▶ [REQUIRED WORK]:
All of the data that appears below is to be given again precisely as written.

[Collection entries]
↓↓↓

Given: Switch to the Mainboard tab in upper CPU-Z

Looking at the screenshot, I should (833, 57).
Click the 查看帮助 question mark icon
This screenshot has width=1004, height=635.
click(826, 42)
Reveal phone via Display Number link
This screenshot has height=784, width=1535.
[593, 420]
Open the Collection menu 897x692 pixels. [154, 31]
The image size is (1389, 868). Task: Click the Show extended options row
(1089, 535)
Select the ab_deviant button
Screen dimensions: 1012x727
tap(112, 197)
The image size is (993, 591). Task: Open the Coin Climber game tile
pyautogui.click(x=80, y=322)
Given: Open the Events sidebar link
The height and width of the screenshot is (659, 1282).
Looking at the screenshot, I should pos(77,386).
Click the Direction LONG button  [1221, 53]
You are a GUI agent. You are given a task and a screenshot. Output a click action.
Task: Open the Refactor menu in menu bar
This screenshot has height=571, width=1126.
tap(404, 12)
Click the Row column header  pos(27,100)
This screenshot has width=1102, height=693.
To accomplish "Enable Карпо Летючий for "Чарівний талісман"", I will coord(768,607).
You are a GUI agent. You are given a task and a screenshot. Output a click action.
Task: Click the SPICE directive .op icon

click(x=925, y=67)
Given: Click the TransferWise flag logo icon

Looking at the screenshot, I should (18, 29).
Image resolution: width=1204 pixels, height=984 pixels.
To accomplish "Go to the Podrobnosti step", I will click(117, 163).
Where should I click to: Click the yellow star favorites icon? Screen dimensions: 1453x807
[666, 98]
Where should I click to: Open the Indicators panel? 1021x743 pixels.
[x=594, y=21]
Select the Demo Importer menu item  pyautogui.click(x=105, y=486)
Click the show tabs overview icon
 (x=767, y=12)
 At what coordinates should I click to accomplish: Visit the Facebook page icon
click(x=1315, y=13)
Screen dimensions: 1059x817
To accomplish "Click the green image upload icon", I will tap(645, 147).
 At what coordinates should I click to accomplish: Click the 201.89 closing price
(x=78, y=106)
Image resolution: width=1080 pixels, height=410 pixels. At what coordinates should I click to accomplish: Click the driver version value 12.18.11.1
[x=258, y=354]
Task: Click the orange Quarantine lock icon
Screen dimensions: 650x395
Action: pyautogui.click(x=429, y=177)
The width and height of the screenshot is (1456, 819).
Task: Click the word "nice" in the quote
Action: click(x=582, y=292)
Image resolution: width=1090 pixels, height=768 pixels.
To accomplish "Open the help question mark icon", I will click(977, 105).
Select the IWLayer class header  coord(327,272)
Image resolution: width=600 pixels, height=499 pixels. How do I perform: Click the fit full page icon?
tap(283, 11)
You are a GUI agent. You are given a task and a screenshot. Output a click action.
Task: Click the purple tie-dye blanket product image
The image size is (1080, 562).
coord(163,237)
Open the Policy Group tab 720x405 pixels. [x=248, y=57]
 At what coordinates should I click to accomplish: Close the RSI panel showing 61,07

↑↑↑

▶ [ANSWER TO THIS TASK]:
Given: Switch to the Mainboard tab in upper CPU-Z

Looking at the screenshot, I should (833, 57).
Click the 查看帮助 question mark icon
This screenshot has width=1004, height=635.
click(826, 42)
Reveal phone via Display Number link
This screenshot has height=784, width=1535.
[593, 420]
Open the Collection menu 897x692 pixels. [154, 31]
The image size is (1389, 868). Task: Click the Show extended options row
(1089, 535)
Select the ab_deviant button
Screen dimensions: 1012x727
tap(112, 197)
The image size is (993, 591). Task: Open the Coin Climber game tile
pyautogui.click(x=80, y=322)
Given: Open the Events sidebar link
The height and width of the screenshot is (659, 1282).
Looking at the screenshot, I should pos(77,386).
Click the Direction LONG button  [1221, 53]
You are a GUI agent. You are given a task and a screenshot. Output a click action.
Task: Open the Refactor menu in menu bar
This screenshot has height=571, width=1126.
tap(404, 12)
Click the Row column header  pos(27,100)
This screenshot has width=1102, height=693.
To accomplish "Enable Карпо Летючий for "Чарівний талісман"", I will coord(768,607).
You are a GUI agent. You are given a task and a screenshot. Output a click action.
Task: Click the SPICE directive .op icon

click(x=925, y=67)
Given: Click the TransferWise flag logo icon

Looking at the screenshot, I should (18, 29).
Image resolution: width=1204 pixels, height=984 pixels.
To accomplish "Go to the Podrobnosti step", I will click(117, 163).
Where should I click to: Click the yellow star favorites icon? Screen dimensions: 1453x807
[666, 98]
Where should I click to: Open the Indicators panel? 1021x743 pixels.
[x=594, y=21]
Select the Demo Importer menu item  pyautogui.click(x=105, y=486)
Click the show tabs overview icon
 (x=767, y=12)
 At what coordinates should I click to accomplish: Visit the Facebook page icon
click(x=1315, y=13)
Screen dimensions: 1059x817
To accomplish "Click the green image upload icon", I will tap(645, 147).
 At what coordinates should I click to accomplish: Click the 201.89 closing price
(x=78, y=106)
Image resolution: width=1080 pixels, height=410 pixels. At what coordinates should I click to accomplish: Click the driver version value 12.18.11.1
[x=258, y=354]
Task: Click the orange Quarantine lock icon
Screen dimensions: 650x395
Action: pyautogui.click(x=429, y=177)
The width and height of the screenshot is (1456, 819).
Task: Click the word "nice" in the quote
Action: click(x=582, y=292)
Image resolution: width=1090 pixels, height=768 pixels.
To accomplish "Open the help question mark icon", I will click(977, 105).
Select the IWLayer class header  coord(327,272)
Image resolution: width=600 pixels, height=499 pixels. How do I perform: Click the fit full page icon?
tap(283, 11)
You are a GUI agent. You are given a task and a screenshot. Output a click action.
Task: Click the purple tie-dye blanket product image
The image size is (1080, 562).
coord(163,237)
Open the Policy Group tab 720x405 pixels. [x=248, y=57]
 At what coordinates should I click to accomplish: Close the RSI panel showing 61,07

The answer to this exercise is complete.